I feel like I have only just started to learn how to do this thing, this packing my life into hardside suitcases and schlepping it halfway across the continent for full immersion into the thick intensity of formational community, only to have that suddenly now be a thing that is over and I must move on to the next thing I don’t quite know how to do.
I am very much in discernment and contemplation right now, or I need to be – as much as I can, tucked into the crevices between all the things I postponed so that I could spend a month away from home. The suitcases are still in the living room and I just did the laundry yesterday. Reentry is still hard after all this time. And the spring term officially started two days ago so there has been no real opportunity for rest and closure.
But all that is to say that while I have been not-writing on the blog, I have been no less occupied with other things, tumbling around some stories that are not mine to tell, and other stories that are mine but not yet ready for telling. Hard things, heart things. The places where our human masks become thin and – if we look closely – the glow of the holy shines through.
I have seen holy things, these last few weeks.
And I have also been worn thin in places, and generally feel empty and cross and stretched and in need of renewal, and I have a couple of weeks to get some of that figured out before I step into the next piece: spring extended CPE placement.

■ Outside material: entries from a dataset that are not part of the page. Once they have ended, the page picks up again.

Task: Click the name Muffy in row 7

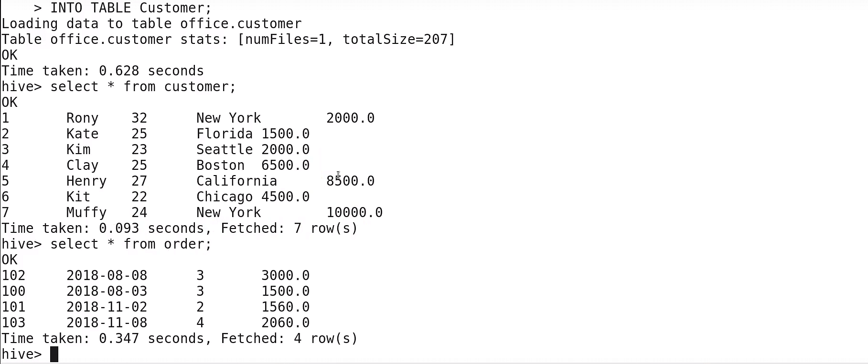Action: coord(86,213)
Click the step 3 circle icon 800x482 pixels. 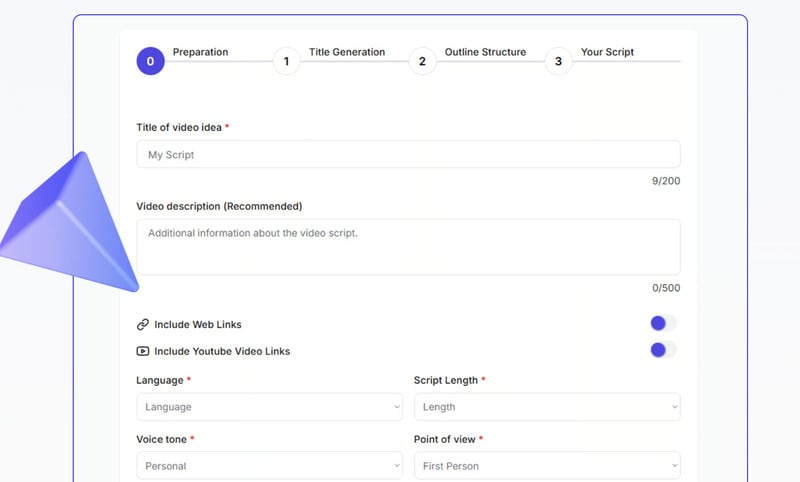coord(558,61)
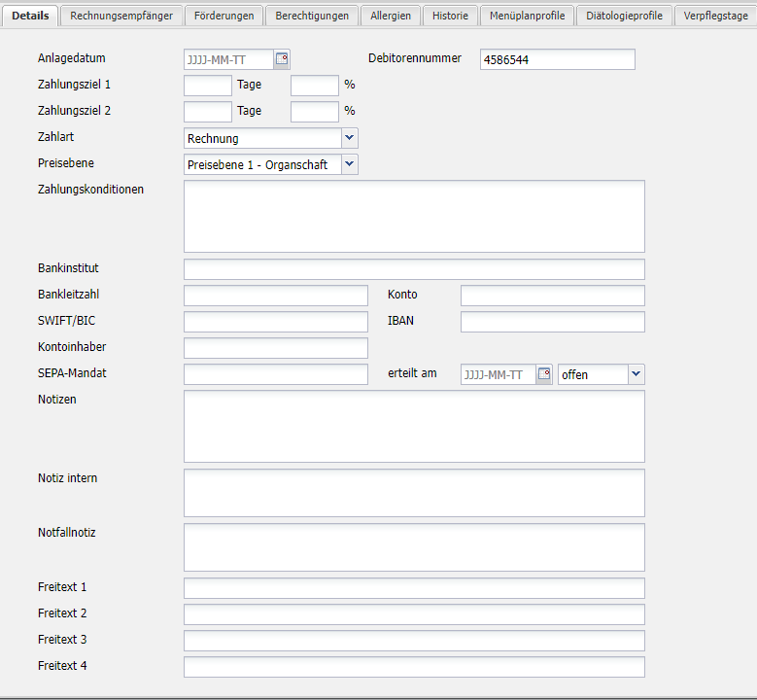Show the Historie tab
757x700 pixels.
pyautogui.click(x=450, y=16)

About which I have no small anxiety, given the experience I had during my unsuccessful attempt two summers ago.
Have I grown? Maybe. I hope so. I would like to make better mistakes this time. I fear that I haven’t grown enough yet, maybe, or that this new growth is still too fragile. CPE is supposed to be challenging, but it isn’t supposed to be traumatic and destructive. I am hoping that this time around the experience will prove to be more of a greenhouse than a wood chipper.
Between that and the history class I’m taking this term, I think the first half of 2016 is going to be really light on blogging. I miss doing this regularly, and I need to figure out how to integrate it into my work in the long term. But that will not happen tonight.